Extract to read: Begin

The #1 cause of kidney failure is diabetes. Kidney damage develops in about 20% of patients with both type 1 and type 2 diabetes. Problems start after 10 to 15 years of diabetes, and the kidney problems are associated with diabetic eye disease. Poor control of blood glucose and high blood pressure are factors which lead to this problem, and make it worse once it starts. Recent work has shown that lowering blood pressure, particularly using ACE inhibitors at the earliest stages, can have a major impact on reducing the progression of kidney disease.

Kidney stones are one of the most common disorders of the urinary tract.

High concentrations of natural chemicals in the urine can lead to crystal formation. Under special circumstances, these small crystals may “clump” together to form a kidney stone. The majority of kidney stones create no symptoms. Kidney stones vary in size, and a stone may stay in the kidney or travel down the urinary tract. A small stone may pass on its own, causing little or no pain. A larger stone may get stuck along the urinary tract and block the flow of urine – causing symptoms that include back pain, lower abdominal pain, urinary tract infection or blood in the urine.

It is estimated that 60-80% of people with a kidney stone will form another stone within 10 years of the first episode. Removal of an existing stone does not prevent further stone formation. Medication, changes in diet and lifestyle modification may prevent kidney stone formation. A Nephrologist can help you determine the treatment to prevent new stone formation, while a Urologist can remove existing stones if needed.

Hematuria is defined as the presence of red blood cells in the urine. It can be characterized as either “gross” (visible to the naked eye) or “microscopic” (visible only under the microscope). Microscopic hematuria is an incidental finding often discovered on urine tests as part of a routine medical evaluation, whereas gross hematuria could prompt you to visit the doctor. Hematuria can originate from any site along the urinary tract, including the kidneys, ureters, bladder, prostate and urethra.

Lupus, or systemic lupus erythematosus (SLE), is an inflammatory disease resulting from an abnormality in the body’s immune system regulation. It is an unpredictable disease, varying a great deal from one case to another. A potentially serious disorder, systemic lupus erythematosus affects women much more often than men. In about eighty percent of SLE cases, joint inflammation occurs. The inflammation may affect connective tissues throughout the body and cause problems in one or more of the body’s organs, including the eyes, muscles, heart, lungs, and kidneys. In some people, systemic lupus erythematosus can produce potentially life-threatening complications, including kidney failure.

Nephrotic syndrome is not a single underlying disease, but develops alongside other processes such as glomerulonephritis or diabetes. The kidneys pass large amounts of protein (the urine may be “frothy”) into the urine and this means the water in the blood stream passes into the tissues, particularly the feet and around the eyes. Usually, it is caused by glomerulonephritis such as minimal change nephropathy (the most common in children) or membranous glomerulonephritis.

The kidney function may be absolutely normal and the only problem is the protein leak. Treatment includes restricting the fluid intake, using diuretics and perhaps aspirin and cholesterol-lowering drugs. A kidney biopsy will be done to determine the exact nature of the problem and to decide if treatment with steroids or other drugs is needed.

Renal bone disease (also known as renal osteodystrophy) is due to changes in mineral metabolism and bone structure, and occurs to some degree in everyone with progressive renal disease. Renal bone disease can be slowed or perhaps even prevented with early intervention using dietary measures and medications such as phosphate binders and calcitriol. Recently, new phosphate binders and a new class of drugs, the calcimimetics, have been introduced. Sometimes surgery (parathyroidectomy) is needed.

Extract to read: End
Data extracts: Begin

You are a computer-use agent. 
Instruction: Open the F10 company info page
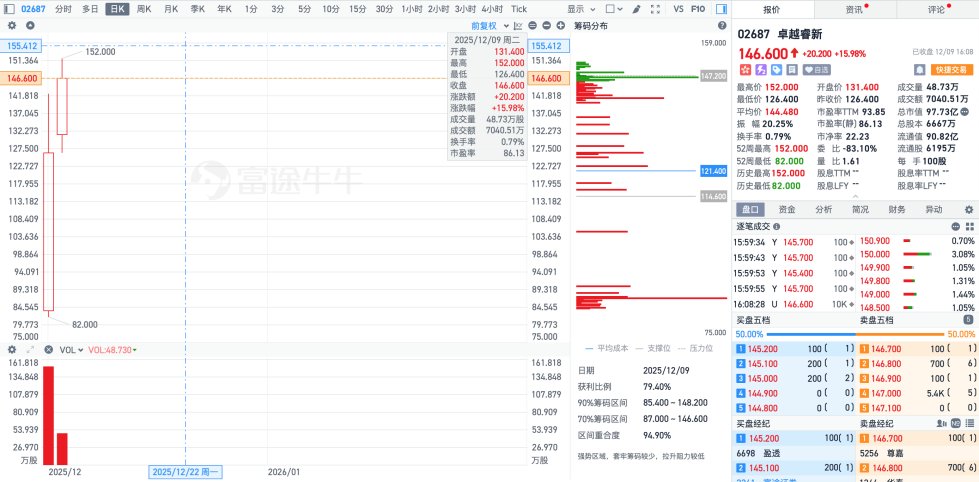click(x=698, y=8)
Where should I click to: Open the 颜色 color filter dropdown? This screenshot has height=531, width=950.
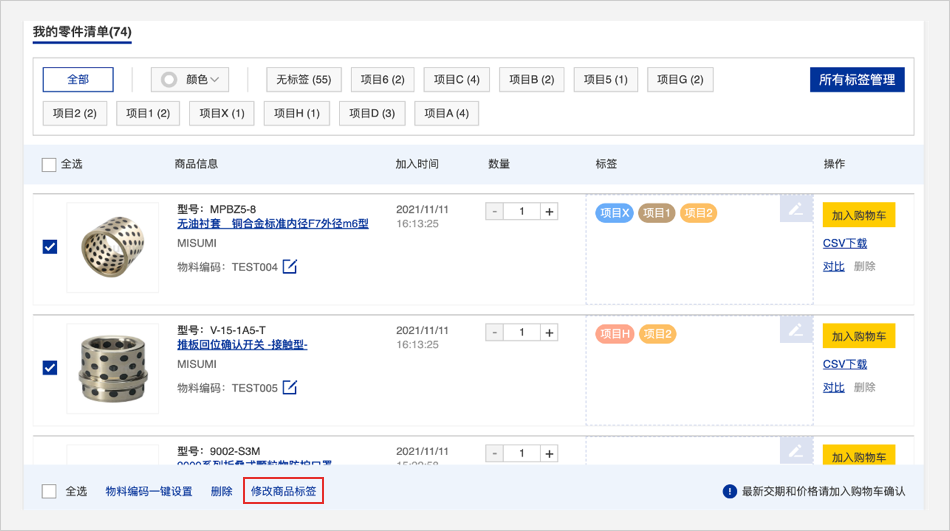(190, 80)

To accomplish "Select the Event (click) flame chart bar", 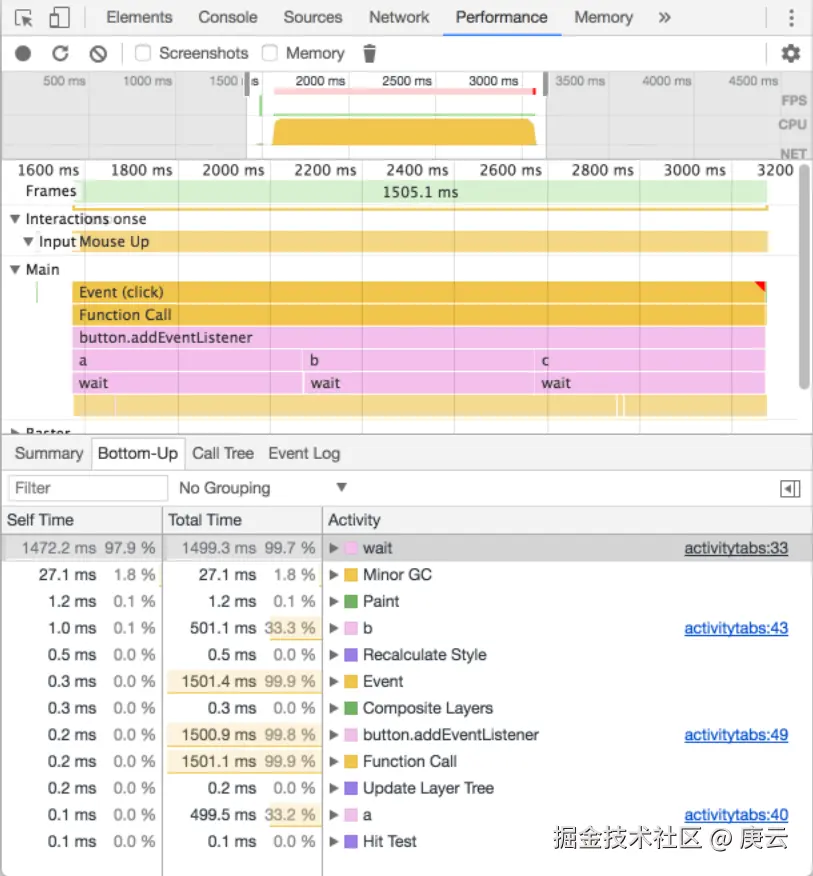I will point(400,292).
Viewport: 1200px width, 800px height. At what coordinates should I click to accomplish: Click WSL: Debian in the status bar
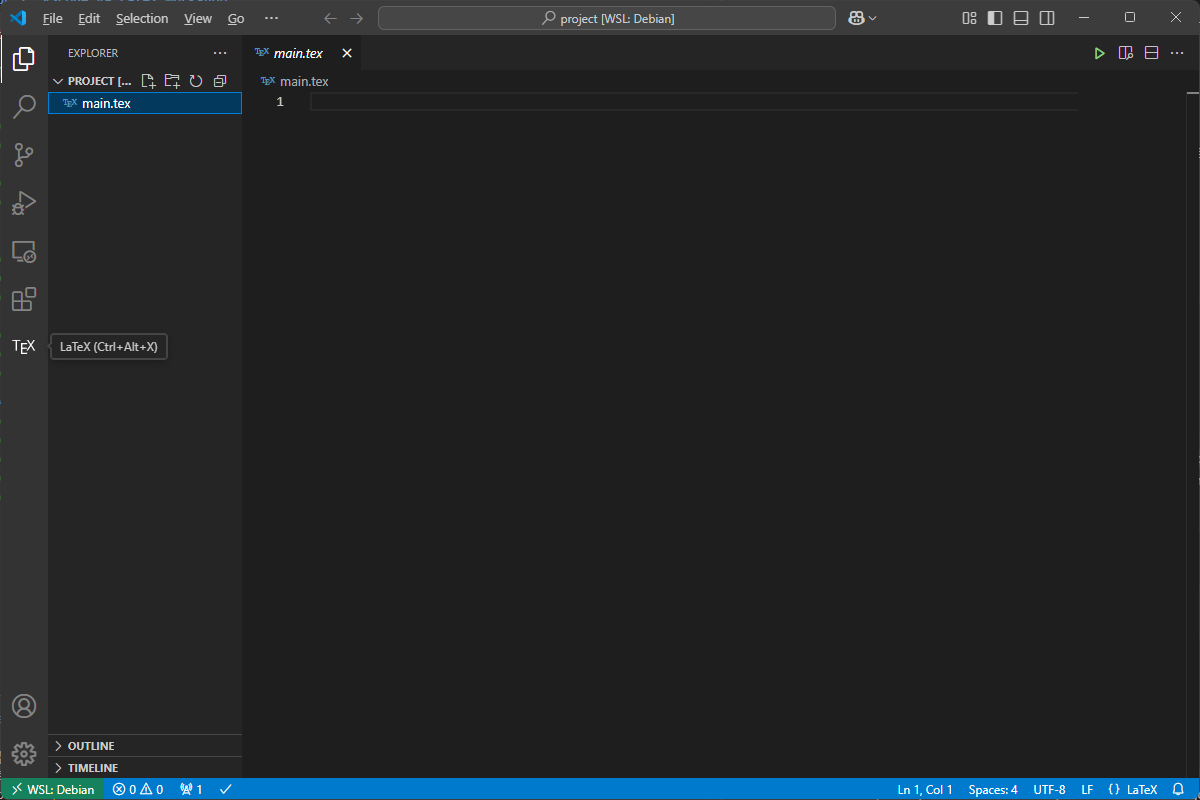tap(52, 789)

Data extracts: End

Quote the passage on kidney conditions above, from "Lupus, or systemic" to "including kidney failure.", inclusive.

▶ _Completed task_
Lupus, or systemic lupus erythematosus (SLE), is an inflammatory disease resulting from an abnormality in the body’s immune system regulation. It is an unpredictable disease, varying a great deal from one case to another. A potentially serious disorder, systemic lupus erythematosus affects women much more often than men. In about eighty percent of SLE cases, joint inflammation occurs. The inflammation may affect connective tissues throughout the body and cause problems in one or more of the body’s organs, including the eyes, muscles, heart, lungs, and kidneys. In some people, systemic lupus erythematosus can produce potentially life-threatening complications, including kidney failure.